Using the listing below, select the lines with the word "breeze" and copy them.

● DATA EXTRACTS:
------------------------

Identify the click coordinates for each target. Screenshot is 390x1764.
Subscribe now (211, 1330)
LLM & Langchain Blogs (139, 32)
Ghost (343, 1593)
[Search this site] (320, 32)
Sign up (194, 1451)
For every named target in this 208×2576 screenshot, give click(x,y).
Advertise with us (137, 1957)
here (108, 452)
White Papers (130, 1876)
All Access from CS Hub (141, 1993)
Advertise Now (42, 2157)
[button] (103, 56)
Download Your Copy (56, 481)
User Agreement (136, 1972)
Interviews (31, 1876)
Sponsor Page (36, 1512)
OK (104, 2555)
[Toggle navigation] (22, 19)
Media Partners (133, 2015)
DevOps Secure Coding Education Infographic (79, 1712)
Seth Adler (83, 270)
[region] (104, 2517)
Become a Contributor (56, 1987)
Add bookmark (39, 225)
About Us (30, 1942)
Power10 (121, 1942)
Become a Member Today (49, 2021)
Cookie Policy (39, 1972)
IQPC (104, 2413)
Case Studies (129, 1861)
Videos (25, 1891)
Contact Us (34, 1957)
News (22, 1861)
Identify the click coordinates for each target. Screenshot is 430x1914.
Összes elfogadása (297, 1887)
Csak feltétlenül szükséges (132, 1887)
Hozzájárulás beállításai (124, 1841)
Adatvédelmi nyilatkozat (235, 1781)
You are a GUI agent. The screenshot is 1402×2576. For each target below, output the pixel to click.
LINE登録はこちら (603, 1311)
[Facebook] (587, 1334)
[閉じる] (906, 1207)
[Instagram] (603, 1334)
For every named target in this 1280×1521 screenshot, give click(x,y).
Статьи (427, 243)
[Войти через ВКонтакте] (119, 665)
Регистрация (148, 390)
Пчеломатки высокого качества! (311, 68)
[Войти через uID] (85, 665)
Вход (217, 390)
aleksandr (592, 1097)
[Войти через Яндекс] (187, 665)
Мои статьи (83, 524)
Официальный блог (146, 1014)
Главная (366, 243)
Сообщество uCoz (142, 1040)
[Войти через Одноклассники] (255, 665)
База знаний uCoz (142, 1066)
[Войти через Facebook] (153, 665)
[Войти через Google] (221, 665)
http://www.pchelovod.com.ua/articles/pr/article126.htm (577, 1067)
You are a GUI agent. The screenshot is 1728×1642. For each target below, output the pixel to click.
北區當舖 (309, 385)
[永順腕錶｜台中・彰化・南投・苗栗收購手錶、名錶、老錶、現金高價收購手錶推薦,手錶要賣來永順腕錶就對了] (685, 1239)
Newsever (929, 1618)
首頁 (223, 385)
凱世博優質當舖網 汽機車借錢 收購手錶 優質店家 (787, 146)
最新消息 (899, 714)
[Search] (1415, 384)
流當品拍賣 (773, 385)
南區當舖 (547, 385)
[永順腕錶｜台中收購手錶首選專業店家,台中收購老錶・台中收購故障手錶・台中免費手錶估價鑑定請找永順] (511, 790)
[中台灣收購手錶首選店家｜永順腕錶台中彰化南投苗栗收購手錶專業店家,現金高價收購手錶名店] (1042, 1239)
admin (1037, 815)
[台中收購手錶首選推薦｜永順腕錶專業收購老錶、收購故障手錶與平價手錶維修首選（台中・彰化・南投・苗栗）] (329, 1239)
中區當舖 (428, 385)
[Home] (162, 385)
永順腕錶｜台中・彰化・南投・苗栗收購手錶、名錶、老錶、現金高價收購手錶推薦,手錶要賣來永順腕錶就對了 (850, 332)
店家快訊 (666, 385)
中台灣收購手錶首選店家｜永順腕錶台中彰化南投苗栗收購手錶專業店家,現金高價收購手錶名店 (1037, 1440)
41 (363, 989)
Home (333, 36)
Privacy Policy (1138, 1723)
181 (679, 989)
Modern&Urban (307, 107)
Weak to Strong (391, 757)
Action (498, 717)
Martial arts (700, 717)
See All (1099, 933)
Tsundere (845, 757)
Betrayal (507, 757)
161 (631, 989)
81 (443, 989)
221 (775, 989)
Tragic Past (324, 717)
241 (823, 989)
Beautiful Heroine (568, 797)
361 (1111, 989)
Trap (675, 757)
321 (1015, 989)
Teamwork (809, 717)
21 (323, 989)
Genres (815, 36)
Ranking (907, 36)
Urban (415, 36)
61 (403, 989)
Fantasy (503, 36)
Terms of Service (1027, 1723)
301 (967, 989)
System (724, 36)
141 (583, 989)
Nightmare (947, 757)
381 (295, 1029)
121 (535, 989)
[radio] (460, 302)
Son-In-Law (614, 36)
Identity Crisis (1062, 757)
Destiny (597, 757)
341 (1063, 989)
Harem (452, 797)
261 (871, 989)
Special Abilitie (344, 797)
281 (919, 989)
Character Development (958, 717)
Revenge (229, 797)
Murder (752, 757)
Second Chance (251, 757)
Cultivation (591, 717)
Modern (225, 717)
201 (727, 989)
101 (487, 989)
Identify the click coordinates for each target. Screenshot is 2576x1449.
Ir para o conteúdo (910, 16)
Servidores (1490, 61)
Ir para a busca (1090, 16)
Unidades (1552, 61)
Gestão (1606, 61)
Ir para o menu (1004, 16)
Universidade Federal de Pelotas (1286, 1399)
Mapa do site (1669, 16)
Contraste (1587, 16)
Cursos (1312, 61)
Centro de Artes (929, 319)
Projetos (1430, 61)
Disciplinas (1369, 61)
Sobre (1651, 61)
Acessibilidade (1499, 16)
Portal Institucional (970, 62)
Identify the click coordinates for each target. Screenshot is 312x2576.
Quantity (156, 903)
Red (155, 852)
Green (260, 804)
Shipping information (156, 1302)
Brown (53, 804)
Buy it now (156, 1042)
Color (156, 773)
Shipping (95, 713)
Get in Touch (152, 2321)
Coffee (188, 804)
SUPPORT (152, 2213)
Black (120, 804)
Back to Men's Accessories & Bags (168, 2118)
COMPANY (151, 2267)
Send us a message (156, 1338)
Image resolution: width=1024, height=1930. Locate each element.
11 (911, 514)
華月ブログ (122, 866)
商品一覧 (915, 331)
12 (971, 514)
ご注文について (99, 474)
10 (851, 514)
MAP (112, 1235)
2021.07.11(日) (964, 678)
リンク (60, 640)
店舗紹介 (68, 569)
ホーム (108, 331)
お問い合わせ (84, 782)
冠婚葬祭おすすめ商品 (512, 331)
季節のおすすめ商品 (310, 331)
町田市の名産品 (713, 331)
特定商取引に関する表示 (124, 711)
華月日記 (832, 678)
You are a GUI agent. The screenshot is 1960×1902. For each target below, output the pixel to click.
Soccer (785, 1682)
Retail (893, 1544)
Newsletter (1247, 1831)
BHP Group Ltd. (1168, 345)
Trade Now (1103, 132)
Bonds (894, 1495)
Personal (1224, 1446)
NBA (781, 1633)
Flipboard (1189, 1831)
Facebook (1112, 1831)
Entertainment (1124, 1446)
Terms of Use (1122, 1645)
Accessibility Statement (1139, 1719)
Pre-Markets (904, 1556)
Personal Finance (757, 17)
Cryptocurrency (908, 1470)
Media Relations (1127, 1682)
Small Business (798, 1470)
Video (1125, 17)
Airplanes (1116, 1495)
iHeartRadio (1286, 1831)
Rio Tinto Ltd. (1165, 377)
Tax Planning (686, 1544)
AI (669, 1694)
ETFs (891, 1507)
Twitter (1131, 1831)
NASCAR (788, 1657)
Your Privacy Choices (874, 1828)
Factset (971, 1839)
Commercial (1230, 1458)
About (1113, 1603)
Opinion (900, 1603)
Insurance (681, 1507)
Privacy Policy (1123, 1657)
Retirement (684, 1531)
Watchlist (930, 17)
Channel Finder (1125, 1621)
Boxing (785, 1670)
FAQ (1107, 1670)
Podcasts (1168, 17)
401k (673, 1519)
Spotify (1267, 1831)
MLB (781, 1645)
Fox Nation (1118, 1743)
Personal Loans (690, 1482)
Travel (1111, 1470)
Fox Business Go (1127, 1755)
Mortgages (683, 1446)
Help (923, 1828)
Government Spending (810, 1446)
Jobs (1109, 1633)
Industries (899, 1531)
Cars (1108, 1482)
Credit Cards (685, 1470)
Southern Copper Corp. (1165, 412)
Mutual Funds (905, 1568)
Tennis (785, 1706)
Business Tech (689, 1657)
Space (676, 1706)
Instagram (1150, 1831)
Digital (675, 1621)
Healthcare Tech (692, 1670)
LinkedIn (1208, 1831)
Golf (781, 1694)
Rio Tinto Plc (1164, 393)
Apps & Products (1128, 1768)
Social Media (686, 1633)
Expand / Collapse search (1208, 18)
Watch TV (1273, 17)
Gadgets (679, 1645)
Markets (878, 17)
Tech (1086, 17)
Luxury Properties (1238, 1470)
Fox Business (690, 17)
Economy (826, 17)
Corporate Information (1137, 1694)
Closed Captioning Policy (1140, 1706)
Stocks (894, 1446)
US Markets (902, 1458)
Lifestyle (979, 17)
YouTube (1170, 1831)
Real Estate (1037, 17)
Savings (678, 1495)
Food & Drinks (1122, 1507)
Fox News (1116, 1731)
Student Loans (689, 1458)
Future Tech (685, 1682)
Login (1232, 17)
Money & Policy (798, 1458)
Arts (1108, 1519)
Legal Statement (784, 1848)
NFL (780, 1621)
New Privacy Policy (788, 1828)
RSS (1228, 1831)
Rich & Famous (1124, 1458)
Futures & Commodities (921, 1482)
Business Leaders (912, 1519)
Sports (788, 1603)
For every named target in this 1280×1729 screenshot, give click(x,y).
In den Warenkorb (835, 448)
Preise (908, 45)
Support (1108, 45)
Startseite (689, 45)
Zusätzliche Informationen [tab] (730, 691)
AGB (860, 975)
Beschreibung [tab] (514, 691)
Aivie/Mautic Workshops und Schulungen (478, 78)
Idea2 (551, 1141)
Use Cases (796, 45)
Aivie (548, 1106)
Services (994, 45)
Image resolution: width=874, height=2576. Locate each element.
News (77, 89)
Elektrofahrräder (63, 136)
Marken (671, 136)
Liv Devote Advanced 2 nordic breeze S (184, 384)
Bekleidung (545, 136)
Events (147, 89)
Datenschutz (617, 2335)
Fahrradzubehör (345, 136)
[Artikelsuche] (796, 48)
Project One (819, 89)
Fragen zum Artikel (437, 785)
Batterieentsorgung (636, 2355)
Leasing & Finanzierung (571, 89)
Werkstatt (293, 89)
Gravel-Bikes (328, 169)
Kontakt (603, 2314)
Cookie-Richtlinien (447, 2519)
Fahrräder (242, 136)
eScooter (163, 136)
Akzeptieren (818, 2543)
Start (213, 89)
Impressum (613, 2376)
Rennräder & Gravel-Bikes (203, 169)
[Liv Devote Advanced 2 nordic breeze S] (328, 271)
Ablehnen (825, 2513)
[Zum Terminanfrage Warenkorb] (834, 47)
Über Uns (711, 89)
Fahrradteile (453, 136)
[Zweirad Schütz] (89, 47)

------------------------

● ANSWER TO THE EXERCISE:
Liv Devote Advanced 2 nordic breeze S (184, 384)
[Liv Devote Advanced 2 nordic breeze S] (328, 271)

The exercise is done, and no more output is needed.